### Problem description:
Could you repeat the whole listing below, swapping "Sicherheit" for "Datenschutz" and leaving everything else unchanged?

** START **

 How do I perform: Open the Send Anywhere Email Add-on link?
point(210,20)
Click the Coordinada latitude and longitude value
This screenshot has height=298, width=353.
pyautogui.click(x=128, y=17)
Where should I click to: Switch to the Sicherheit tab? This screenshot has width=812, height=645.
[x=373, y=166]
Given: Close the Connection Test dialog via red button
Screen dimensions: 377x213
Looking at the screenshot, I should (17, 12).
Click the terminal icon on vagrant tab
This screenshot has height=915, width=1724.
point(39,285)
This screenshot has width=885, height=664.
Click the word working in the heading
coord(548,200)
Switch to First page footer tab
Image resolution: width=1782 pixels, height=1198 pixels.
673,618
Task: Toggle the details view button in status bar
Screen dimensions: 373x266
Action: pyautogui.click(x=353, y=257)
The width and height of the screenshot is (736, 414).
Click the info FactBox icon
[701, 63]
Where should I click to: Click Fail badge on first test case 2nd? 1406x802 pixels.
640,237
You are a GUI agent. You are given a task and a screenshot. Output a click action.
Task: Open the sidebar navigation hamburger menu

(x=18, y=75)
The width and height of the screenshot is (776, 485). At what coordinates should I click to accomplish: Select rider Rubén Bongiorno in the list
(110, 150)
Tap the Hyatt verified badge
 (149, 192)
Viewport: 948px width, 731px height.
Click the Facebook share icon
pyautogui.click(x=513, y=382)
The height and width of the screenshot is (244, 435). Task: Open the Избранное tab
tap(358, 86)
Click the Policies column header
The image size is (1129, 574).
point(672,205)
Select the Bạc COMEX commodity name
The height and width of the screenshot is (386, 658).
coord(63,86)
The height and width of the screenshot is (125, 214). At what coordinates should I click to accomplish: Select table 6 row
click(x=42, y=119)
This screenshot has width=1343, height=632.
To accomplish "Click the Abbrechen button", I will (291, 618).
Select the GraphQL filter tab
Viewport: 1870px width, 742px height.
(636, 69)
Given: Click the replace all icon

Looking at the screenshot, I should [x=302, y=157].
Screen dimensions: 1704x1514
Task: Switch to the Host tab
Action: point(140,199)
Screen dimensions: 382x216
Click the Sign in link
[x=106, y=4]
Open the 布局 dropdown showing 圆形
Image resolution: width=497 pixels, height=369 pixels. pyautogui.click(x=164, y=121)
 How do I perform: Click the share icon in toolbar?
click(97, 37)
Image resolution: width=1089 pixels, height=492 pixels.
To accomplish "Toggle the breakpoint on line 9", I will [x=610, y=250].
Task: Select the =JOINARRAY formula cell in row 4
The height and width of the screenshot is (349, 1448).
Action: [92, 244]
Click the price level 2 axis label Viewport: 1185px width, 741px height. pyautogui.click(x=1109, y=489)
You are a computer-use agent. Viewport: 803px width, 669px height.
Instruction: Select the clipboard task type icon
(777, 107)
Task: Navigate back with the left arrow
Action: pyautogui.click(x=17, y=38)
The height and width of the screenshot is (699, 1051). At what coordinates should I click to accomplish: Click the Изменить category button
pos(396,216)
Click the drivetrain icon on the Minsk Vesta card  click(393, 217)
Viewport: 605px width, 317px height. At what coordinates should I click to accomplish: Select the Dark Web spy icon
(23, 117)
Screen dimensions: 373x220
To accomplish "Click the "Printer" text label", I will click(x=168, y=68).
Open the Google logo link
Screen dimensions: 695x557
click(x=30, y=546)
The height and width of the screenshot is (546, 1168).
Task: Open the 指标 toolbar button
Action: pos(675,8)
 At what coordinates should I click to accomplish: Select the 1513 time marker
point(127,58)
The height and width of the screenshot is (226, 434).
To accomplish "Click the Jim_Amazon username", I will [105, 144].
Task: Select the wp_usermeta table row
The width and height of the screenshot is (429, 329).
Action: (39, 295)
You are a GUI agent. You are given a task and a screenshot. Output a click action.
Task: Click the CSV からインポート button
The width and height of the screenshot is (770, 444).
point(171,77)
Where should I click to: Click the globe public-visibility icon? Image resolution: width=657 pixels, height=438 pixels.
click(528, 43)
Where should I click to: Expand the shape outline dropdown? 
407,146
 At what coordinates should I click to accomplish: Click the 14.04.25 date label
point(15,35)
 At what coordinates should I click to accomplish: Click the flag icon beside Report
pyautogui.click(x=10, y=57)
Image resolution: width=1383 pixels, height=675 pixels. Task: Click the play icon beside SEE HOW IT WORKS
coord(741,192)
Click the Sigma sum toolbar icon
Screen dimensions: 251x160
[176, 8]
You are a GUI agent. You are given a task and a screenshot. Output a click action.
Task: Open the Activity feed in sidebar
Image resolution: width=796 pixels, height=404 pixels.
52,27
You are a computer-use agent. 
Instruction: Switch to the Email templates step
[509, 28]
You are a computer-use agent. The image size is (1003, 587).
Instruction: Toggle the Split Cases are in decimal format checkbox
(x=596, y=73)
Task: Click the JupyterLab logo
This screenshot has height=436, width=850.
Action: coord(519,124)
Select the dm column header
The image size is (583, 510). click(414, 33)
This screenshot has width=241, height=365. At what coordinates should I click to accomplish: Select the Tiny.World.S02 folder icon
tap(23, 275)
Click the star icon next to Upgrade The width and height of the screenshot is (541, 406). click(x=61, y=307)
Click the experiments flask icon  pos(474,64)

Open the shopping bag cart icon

** END **

### Answer for this exercise:
 How do I perform: Open the Send Anywhere Email Add-on link?
point(210,20)
Click the Coordinada latitude and longitude value
This screenshot has height=298, width=353.
pyautogui.click(x=128, y=17)
Where should I click to: Switch to the Datenschutz tab? This screenshot has width=812, height=645.
[x=373, y=166]
Given: Close the Connection Test dialog via red button
Screen dimensions: 377x213
Looking at the screenshot, I should (17, 12).
Click the terminal icon on vagrant tab
This screenshot has height=915, width=1724.
point(39,285)
This screenshot has width=885, height=664.
Click the word working in the heading
coord(548,200)
Switch to First page footer tab
Image resolution: width=1782 pixels, height=1198 pixels.
673,618
Task: Toggle the details view button in status bar
Screen dimensions: 373x266
Action: pyautogui.click(x=353, y=257)
The width and height of the screenshot is (736, 414).
Click the info FactBox icon
[701, 63]
Where should I click to: Click Fail badge on first test case 2nd? 1406x802 pixels.
640,237
You are a GUI agent. You are given a task and a screenshot. Output a click action.
Task: Open the sidebar navigation hamburger menu

(x=18, y=75)
The width and height of the screenshot is (776, 485). At what coordinates should I click to accomplish: Select rider Rubén Bongiorno in the list
(110, 150)
Tap the Hyatt verified badge
 (149, 192)
Viewport: 948px width, 731px height.
Click the Facebook share icon
pyautogui.click(x=513, y=382)
The height and width of the screenshot is (244, 435). Task: Open the Избранное tab
tap(358, 86)
Click the Policies column header
The image size is (1129, 574).
point(672,205)
Select the Bạc COMEX commodity name
The height and width of the screenshot is (386, 658).
coord(63,86)
The height and width of the screenshot is (125, 214). At what coordinates should I click to accomplish: Select table 6 row
click(x=42, y=119)
This screenshot has width=1343, height=632.
To accomplish "Click the Abbrechen button", I will (291, 618).
Select the GraphQL filter tab
Viewport: 1870px width, 742px height.
(636, 69)
Given: Click the replace all icon

Looking at the screenshot, I should [x=302, y=157].
Screen dimensions: 1704x1514
Task: Switch to the Host tab
Action: point(140,199)
Screen dimensions: 382x216
Click the Sign in link
[x=106, y=4]
Open the 布局 dropdown showing 圆形
Image resolution: width=497 pixels, height=369 pixels. pyautogui.click(x=164, y=121)
 How do I perform: Click the share icon in toolbar?
click(97, 37)
Image resolution: width=1089 pixels, height=492 pixels.
To accomplish "Toggle the breakpoint on line 9", I will [x=610, y=250].
Task: Select the =JOINARRAY formula cell in row 4
The height and width of the screenshot is (349, 1448).
Action: [92, 244]
Click the price level 2 axis label Viewport: 1185px width, 741px height. pyautogui.click(x=1109, y=489)
You are a computer-use agent. Viewport: 803px width, 669px height.
Instruction: Select the clipboard task type icon
(777, 107)
Task: Navigate back with the left arrow
Action: pyautogui.click(x=17, y=38)
The height and width of the screenshot is (699, 1051). At what coordinates should I click to accomplish: Click the Изменить category button
pos(396,216)
Click the drivetrain icon on the Minsk Vesta card  click(393, 217)
Viewport: 605px width, 317px height. At what coordinates should I click to accomplish: Select the Dark Web spy icon
(23, 117)
Screen dimensions: 373x220
To accomplish "Click the "Printer" text label", I will click(x=168, y=68).
Open the Google logo link
Screen dimensions: 695x557
click(x=30, y=546)
The height and width of the screenshot is (546, 1168).
Task: Open the 指标 toolbar button
Action: pos(675,8)
 At what coordinates should I click to accomplish: Select the 1513 time marker
point(127,58)
The height and width of the screenshot is (226, 434).
To accomplish "Click the Jim_Amazon username", I will [105, 144].
Task: Select the wp_usermeta table row
The width and height of the screenshot is (429, 329).
Action: (39, 295)
You are a GUI agent. You are given a task and a screenshot. Output a click action.
Task: Click the CSV からインポート button
The width and height of the screenshot is (770, 444).
point(171,77)
Where should I click to: Click the globe public-visibility icon? Image resolution: width=657 pixels, height=438 pixels.
click(528, 43)
Where should I click to: Expand the shape outline dropdown? 
407,146
 At what coordinates should I click to accomplish: Click the 14.04.25 date label
point(15,35)
 At what coordinates should I click to accomplish: Click the flag icon beside Report
pyautogui.click(x=10, y=57)
Image resolution: width=1383 pixels, height=675 pixels. Task: Click the play icon beside SEE HOW IT WORKS
coord(741,192)
Click the Sigma sum toolbar icon
Screen dimensions: 251x160
[176, 8]
You are a GUI agent. You are given a task and a screenshot. Output a click action.
Task: Open the Activity feed in sidebar
Image resolution: width=796 pixels, height=404 pixels.
52,27
You are a computer-use agent. 
Instruction: Switch to the Email templates step
[509, 28]
You are a computer-use agent. The image size is (1003, 587).
Instruction: Toggle the Split Cases are in decimal format checkbox
(x=596, y=73)
Task: Click the JupyterLab logo
This screenshot has height=436, width=850.
Action: coord(519,124)
Select the dm column header
The image size is (583, 510). click(414, 33)
This screenshot has width=241, height=365. At what coordinates should I click to accomplish: Select the Tiny.World.S02 folder icon
tap(23, 275)
Click the star icon next to Upgrade The width and height of the screenshot is (541, 406). click(x=61, y=307)
Click the experiments flask icon  pos(474,64)

Open the shopping bag cart icon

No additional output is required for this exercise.